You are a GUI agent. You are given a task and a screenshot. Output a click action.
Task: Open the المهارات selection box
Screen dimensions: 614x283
****************
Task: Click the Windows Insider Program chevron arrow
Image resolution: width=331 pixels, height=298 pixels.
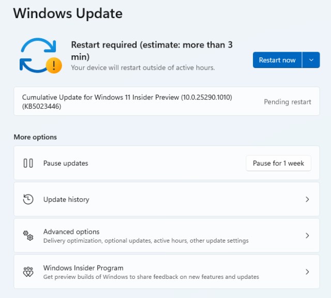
****************
In the listing above, find the line with "Task: Click the" and the line with "Image resolution: width=331", then print exactly those two lines and every line between them, and nothing more.

[Response below]
Task: Click the Windows Insider Program chevron arrow
Image resolution: width=331 pixels, height=298 pixels.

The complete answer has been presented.